Tampa’s Channel District is high up on my list of underrated drinking neighborhoods. While everyone’s talking about the beer and cocktail scene in Seminole Heights, downtown and in Tampa Heights’ Yellow Brick Row, I rarely hear details about the ever-growing bar and restaurant scene on the Channelside waterfront.
I only recently learned that Cena — a low-key but well-respected Italian joint located at the base of the Grand Central condo complex — got its liquor license in May, including the launch of a new cocktail program.
Grand Central has a near-monopoly on neighborhood drinking spots. There’s Maloney’s and the Hideaway on one side, and the inner courtyard features Pour House, City Dog Cantina and Cena. With the addition of craft cocktails at that last one, there are few bases uncovered within a one-block radius of the complex.
Cena is a little restaurant, with just a handful of white-clothed tables in the dining area and room for only a half-dozen or so people at the smooth, granite bar in the back. The interior is clean and minimal, matching the laid-back lounge music playing softly in the background. It’s a smart choice for a small venue, where a more elaborate setup would get messy in short order.
The vibe at Cena is somewhat upscale, but it’s casual enough — the kind of place where you could drop some serious bucks on a romantic dinner just as easily as you could roll up to the bar and sip a negroni for no reason other than the fact that you’re in the mood for one.
The cocktail list is a work in progress, with only five entries on the printed menu and an off-menu barrel-aged boulevardier to choose from. Ditto the liquor selection itself, which is relatively limited in the context of the craft cocktail bar that Cena is well into developing.
Of course, it’s a mistake to confuse a limited drink menu with a lack of quality or creativity. Anyone with a little bit of booze knowledge will recognize that Cena’s spirit selection is a curated affair, centered around uniqueness and quality rather than sheer variety.
You’ll find some very interesting options. The "well" whiskeys at the moment are the 1776 bourbon and rye whiskeys from James E. Pepper — both excellent values and somewhat uncommon finds.
There are a couple of gins from Uncle Val’s, El Tesoro tequila, Kirk and Sweeney 12- and 18-year-old rums, Bache cognac and many other deep cuts from the international liquor cabinet, not the least of which is Zirbenz, a stone pine liqueur from the Austrian alps.
Even the token Italian beer is an unusual brand — Cena offers Menabrea amber and light instead of the standard Moretti or Peroni. There are many Italian wines in the restaurant’s excellent wine selection, of course, as well as some unusual Italian amaros and spirits, like Poli grappa and Amaro Nardini.
Cena may not look the part at first glance, but this is a bar worthy of some in-depth exploring.
The six house cocktails are almost familiar territory, but each has a signature twist that makes it Cena’s own.

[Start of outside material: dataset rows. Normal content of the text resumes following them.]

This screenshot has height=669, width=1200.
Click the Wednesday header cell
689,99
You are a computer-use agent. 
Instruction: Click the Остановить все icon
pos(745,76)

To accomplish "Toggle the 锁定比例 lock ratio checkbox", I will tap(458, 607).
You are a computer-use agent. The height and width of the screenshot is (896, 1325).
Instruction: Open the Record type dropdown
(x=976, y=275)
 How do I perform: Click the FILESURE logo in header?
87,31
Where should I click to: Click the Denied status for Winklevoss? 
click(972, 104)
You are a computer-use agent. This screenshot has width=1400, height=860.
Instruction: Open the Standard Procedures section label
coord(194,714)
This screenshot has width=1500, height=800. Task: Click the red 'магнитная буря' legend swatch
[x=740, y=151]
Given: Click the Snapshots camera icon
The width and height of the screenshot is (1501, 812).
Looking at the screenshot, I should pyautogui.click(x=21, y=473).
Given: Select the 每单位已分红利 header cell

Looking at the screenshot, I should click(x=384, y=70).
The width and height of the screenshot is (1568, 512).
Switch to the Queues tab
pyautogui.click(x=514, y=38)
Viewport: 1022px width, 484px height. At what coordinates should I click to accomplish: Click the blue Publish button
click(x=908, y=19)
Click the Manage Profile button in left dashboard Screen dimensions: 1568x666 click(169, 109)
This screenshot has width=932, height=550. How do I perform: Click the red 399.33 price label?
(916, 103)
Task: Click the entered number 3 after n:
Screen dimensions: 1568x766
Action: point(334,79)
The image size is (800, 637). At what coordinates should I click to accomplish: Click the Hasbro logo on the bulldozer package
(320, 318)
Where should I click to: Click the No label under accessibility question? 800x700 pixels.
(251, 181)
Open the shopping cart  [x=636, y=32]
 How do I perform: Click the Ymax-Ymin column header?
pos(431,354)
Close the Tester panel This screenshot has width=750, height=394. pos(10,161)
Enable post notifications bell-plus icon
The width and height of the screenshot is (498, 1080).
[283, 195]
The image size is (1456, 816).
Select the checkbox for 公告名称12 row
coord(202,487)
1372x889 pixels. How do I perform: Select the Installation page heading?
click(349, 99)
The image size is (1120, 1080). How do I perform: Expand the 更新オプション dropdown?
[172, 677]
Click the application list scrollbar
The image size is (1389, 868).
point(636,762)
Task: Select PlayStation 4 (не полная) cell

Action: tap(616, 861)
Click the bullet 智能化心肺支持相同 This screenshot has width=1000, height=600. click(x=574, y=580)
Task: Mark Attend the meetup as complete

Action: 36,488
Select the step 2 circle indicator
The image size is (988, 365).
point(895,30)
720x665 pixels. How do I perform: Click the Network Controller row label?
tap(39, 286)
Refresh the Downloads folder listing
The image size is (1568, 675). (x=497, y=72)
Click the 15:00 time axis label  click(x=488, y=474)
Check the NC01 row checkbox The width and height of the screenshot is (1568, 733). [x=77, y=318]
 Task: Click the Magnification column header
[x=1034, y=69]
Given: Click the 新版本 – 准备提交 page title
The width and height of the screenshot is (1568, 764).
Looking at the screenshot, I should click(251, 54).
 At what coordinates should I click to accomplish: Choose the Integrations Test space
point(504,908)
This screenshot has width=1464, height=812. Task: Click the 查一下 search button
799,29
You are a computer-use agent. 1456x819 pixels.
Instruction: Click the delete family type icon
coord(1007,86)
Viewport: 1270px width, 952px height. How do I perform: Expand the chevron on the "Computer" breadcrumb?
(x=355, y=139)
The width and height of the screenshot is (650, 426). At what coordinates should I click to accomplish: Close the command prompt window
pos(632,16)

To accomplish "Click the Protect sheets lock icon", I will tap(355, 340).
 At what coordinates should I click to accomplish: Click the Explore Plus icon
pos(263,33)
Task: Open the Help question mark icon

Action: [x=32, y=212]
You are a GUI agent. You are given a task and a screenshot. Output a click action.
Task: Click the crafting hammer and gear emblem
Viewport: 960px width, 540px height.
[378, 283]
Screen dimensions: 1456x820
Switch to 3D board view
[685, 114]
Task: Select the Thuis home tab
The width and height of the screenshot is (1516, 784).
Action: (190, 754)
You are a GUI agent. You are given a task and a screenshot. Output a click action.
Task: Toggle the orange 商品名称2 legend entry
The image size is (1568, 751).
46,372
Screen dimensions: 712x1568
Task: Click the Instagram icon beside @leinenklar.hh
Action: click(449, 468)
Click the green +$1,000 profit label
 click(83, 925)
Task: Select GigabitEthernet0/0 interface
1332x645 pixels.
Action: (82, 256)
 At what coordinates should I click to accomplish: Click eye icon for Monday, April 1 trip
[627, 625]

The negroni uses Cappelletti in place of Campari and Cocchi di Torino in place of the more widely used Carpano. The old-fashioned swaps chocolate bitters for Angostura and adds Hoodoo chicory liqueur to its 1776 bourbon base. The mojito incorporates Cappelletti and prosecco.
With the neighborhood’s low profile, you’d be forgiven for being unaware of the cocktail situation inside Cena. But it would be a shame to miss out. Take a day to explore the Channel District and have a few drinks along the way, ending up at Cena for a nightcap. You’ll be happy you did.
Contact Justin Grant at [email protected] Follow @WordsWithJG.
1208 E Kennedy Blvd., Tampa; (813) 374-8840; cena-channelside.com
The vibe: A chill, intimate Italian restaurant with a fresh new cocktail program.
Food: Appetizers and salads, $9 to $16; entrees, $14 to $30.
Booze: Beer, wine and liquor. Beer, $5; wine, $5 to $16 by the glass and $24 to $125 by the bottle; liquor, $7 to $18.
Specialty: Cena’s new cocktail program offers a half-dozen unique takes on classic premises, like a chicory-and-chocolate-boosted old-fashioned and an elderflower-tinged gin and tonic garnished with a massive basil leaf and plump, whole peppercorns. The spirit selection is small by cocktail bar standards, but it’s smart and much more exotic than it appears upon casual inspection. Be adventurous!
Hours: 5 to 10 p.m. Wednesday through Saturday; 5 to 9 p.m. Sunday; closed Monday and Tuesday.